• _Rows_:
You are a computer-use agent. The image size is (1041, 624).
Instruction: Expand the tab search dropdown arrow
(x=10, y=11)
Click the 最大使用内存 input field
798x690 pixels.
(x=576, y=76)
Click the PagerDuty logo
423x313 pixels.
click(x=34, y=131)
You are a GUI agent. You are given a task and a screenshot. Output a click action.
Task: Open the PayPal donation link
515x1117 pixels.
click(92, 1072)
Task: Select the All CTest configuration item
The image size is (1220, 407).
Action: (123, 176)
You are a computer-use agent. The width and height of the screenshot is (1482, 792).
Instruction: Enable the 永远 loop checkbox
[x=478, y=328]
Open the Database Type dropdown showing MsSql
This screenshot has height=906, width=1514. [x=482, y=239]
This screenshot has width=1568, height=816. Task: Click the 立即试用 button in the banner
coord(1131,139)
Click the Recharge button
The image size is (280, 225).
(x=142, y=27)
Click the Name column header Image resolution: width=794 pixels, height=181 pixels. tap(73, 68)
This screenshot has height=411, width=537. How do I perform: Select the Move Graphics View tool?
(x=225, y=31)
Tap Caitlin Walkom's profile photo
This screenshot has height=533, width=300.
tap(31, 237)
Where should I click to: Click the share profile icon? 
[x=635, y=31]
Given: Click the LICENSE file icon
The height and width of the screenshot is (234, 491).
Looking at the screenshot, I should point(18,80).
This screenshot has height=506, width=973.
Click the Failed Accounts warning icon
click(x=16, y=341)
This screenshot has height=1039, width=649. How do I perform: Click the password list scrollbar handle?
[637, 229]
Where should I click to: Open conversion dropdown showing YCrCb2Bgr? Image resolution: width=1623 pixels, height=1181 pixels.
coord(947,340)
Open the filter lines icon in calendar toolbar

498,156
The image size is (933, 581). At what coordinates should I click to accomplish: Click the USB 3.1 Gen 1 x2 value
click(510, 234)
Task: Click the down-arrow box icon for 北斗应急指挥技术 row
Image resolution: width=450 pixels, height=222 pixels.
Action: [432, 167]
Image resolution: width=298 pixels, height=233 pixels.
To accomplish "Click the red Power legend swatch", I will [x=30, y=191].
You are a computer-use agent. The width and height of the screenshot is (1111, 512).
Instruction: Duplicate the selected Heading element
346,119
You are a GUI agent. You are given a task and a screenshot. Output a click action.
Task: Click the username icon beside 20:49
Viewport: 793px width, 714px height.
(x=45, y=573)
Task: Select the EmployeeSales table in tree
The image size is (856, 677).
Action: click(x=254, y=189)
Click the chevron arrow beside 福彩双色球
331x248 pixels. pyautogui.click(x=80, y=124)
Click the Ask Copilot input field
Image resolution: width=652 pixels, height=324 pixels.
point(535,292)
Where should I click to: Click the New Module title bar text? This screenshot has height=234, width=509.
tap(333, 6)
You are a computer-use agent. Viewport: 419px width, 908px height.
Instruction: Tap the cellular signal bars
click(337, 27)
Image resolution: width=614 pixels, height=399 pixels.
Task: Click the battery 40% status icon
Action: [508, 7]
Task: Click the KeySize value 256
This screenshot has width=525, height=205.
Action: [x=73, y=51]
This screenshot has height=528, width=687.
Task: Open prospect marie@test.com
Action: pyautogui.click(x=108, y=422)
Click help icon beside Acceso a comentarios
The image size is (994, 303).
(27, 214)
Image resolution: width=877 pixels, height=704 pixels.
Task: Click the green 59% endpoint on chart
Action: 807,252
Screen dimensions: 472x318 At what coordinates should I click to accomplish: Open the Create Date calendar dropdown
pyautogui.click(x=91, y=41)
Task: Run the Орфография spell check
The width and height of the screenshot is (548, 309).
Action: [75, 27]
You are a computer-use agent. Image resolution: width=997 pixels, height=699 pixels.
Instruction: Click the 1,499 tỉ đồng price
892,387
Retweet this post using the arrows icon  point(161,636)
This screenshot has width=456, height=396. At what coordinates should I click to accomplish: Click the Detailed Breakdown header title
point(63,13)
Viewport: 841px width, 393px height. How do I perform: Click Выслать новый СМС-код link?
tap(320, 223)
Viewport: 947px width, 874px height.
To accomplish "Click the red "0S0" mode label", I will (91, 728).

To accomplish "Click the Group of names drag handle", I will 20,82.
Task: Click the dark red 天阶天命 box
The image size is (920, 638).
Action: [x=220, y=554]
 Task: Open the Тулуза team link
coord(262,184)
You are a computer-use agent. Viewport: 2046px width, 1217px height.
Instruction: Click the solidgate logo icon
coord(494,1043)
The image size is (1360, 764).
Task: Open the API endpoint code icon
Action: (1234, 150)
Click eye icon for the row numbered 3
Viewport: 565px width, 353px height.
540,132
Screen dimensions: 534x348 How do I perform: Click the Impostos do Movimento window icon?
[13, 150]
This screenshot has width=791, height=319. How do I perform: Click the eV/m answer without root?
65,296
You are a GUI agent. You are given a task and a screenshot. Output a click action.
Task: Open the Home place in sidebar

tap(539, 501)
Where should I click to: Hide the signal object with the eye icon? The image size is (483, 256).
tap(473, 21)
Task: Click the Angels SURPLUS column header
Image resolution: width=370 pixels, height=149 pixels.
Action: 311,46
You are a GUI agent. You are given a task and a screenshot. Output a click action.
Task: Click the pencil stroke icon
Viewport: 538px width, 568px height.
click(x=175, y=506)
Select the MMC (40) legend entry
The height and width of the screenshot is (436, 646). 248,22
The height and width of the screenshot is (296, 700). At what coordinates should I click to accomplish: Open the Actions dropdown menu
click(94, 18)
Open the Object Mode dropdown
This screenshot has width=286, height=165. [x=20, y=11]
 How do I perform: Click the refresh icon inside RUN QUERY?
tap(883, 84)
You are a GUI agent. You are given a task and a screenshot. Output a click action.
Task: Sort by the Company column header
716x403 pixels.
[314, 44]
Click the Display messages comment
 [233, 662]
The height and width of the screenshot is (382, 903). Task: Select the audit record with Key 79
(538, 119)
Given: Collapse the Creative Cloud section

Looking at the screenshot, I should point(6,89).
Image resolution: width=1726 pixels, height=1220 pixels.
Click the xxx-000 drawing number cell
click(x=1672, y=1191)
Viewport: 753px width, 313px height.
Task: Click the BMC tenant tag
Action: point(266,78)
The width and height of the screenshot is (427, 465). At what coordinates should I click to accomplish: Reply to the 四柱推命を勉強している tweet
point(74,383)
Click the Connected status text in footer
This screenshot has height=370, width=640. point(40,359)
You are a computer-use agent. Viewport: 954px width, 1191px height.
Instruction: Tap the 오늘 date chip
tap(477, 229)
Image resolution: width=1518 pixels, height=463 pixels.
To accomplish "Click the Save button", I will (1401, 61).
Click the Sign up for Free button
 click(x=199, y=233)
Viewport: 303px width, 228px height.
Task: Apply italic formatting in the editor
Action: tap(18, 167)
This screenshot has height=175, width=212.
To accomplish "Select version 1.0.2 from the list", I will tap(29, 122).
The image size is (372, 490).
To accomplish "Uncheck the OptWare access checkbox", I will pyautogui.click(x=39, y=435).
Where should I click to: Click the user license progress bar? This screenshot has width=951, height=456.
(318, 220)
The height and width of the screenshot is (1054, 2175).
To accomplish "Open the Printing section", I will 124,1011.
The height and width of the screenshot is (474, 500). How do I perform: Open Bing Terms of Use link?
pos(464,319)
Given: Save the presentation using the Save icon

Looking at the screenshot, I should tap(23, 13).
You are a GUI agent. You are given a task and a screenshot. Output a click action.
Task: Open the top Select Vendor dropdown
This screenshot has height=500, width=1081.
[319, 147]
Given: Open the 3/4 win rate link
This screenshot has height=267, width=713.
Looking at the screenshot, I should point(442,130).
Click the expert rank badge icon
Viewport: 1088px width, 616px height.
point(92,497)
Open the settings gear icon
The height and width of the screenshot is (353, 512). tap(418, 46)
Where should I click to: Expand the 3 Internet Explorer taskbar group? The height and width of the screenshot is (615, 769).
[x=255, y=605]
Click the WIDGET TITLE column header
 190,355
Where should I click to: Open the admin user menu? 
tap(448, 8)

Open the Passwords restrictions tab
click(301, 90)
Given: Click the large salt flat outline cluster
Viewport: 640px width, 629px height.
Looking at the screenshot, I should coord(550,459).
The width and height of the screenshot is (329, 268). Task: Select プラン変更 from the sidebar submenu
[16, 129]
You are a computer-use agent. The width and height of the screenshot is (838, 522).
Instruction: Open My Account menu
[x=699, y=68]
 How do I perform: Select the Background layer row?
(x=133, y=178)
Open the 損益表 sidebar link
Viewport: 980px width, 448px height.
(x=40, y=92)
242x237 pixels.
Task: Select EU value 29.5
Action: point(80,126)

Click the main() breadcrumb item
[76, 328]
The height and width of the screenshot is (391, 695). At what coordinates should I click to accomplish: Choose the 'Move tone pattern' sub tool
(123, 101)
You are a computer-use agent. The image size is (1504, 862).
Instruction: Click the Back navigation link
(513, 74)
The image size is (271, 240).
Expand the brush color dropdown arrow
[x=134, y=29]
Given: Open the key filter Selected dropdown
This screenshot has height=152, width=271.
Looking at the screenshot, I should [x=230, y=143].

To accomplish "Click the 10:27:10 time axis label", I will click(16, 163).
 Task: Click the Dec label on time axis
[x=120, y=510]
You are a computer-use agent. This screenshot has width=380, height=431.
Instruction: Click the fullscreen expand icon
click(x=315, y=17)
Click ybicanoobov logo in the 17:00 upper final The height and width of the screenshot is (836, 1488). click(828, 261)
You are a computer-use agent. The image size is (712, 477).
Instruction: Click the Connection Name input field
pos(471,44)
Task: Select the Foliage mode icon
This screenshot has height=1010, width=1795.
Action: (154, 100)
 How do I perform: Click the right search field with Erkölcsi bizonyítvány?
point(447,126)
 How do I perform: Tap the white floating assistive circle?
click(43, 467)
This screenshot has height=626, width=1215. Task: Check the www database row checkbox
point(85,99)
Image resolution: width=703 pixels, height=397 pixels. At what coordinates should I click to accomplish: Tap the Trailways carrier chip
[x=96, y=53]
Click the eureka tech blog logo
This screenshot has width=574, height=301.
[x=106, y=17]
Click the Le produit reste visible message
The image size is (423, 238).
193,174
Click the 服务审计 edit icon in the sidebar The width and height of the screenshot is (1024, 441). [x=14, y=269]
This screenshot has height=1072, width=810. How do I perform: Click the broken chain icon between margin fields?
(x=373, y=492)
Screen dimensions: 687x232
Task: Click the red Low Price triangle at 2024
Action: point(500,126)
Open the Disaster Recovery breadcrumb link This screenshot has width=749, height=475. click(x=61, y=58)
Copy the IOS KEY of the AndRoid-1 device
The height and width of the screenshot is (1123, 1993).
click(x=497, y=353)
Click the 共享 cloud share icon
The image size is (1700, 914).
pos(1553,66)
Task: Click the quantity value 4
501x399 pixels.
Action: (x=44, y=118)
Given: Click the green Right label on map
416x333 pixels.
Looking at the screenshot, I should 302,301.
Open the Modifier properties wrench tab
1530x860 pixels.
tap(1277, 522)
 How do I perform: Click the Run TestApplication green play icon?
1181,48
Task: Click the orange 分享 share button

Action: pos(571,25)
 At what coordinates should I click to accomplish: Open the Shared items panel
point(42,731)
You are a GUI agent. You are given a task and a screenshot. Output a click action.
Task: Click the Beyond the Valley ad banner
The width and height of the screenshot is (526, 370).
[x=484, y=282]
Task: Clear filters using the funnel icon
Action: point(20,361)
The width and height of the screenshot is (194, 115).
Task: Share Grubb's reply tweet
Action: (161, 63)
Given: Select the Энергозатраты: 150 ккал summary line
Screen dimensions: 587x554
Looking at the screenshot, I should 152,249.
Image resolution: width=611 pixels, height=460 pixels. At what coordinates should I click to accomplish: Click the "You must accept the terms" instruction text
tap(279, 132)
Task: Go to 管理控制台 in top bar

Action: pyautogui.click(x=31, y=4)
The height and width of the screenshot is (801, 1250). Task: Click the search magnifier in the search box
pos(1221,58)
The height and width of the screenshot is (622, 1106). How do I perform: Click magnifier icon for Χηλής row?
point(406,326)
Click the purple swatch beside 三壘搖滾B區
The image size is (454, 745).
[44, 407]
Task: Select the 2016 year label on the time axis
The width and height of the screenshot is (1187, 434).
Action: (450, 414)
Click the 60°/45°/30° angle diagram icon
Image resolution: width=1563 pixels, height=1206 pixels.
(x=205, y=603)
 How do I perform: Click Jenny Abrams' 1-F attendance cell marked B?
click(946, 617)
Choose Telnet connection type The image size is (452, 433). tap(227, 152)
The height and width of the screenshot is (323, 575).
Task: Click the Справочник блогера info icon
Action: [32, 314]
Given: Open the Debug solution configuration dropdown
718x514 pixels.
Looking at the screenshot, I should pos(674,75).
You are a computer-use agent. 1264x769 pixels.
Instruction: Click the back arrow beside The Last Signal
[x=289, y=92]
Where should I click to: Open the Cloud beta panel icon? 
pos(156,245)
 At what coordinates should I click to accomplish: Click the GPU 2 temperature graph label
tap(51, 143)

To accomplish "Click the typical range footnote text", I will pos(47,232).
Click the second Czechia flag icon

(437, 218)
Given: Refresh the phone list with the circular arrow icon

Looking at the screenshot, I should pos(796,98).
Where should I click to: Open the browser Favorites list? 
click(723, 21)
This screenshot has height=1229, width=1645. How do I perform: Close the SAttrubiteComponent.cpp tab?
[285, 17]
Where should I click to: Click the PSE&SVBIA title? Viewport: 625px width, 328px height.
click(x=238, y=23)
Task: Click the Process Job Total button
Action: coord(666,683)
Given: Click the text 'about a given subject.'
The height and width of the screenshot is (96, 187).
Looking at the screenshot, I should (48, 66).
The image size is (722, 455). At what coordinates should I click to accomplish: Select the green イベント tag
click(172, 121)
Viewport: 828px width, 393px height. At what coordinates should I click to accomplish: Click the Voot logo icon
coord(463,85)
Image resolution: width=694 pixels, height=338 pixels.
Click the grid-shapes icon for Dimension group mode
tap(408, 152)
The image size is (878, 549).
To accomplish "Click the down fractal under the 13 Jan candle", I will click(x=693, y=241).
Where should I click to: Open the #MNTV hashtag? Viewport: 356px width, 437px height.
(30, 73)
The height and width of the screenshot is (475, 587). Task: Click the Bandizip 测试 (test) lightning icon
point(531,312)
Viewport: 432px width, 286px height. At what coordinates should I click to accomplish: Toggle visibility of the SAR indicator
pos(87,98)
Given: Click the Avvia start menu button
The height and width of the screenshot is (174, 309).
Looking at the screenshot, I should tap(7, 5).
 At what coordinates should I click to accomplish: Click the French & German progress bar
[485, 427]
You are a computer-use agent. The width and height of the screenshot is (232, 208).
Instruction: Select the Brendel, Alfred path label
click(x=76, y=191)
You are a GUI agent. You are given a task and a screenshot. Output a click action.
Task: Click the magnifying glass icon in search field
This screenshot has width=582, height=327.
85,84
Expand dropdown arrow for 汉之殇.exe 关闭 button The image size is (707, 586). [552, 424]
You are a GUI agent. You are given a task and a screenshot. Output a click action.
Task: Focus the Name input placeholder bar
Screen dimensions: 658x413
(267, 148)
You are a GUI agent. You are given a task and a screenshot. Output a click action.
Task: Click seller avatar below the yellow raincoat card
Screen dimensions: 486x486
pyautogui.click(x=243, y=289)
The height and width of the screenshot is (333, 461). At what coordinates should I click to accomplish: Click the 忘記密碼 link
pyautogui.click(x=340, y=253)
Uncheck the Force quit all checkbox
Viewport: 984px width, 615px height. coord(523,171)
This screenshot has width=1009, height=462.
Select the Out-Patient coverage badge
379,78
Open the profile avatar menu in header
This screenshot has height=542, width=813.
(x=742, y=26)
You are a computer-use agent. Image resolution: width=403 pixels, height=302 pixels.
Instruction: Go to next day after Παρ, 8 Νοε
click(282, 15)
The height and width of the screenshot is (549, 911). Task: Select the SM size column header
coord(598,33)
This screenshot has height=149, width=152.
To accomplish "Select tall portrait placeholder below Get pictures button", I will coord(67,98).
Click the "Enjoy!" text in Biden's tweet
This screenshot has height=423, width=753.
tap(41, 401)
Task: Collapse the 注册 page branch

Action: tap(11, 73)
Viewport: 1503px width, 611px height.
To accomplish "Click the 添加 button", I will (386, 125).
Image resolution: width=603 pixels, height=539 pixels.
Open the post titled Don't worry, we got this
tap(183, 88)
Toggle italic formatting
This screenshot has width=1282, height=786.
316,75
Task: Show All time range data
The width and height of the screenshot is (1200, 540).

• _Directions for this task_: Print the lines of the material from the line with "Where should I click to: Click the share" to the line with "coord(947,340)", both included, without any change.

• _The answer_:
Where should I click to: Click the share profile icon? 
[x=635, y=31]
Given: Click the LICENSE file icon
The height and width of the screenshot is (234, 491).
Looking at the screenshot, I should point(18,80).
This screenshot has height=506, width=973.
Click the Failed Accounts warning icon
click(x=16, y=341)
This screenshot has height=1039, width=649. How do I perform: Click the password list scrollbar handle?
[637, 229]
Where should I click to: Open conversion dropdown showing YCrCb2Bgr? Image resolution: width=1623 pixels, height=1181 pixels.
coord(947,340)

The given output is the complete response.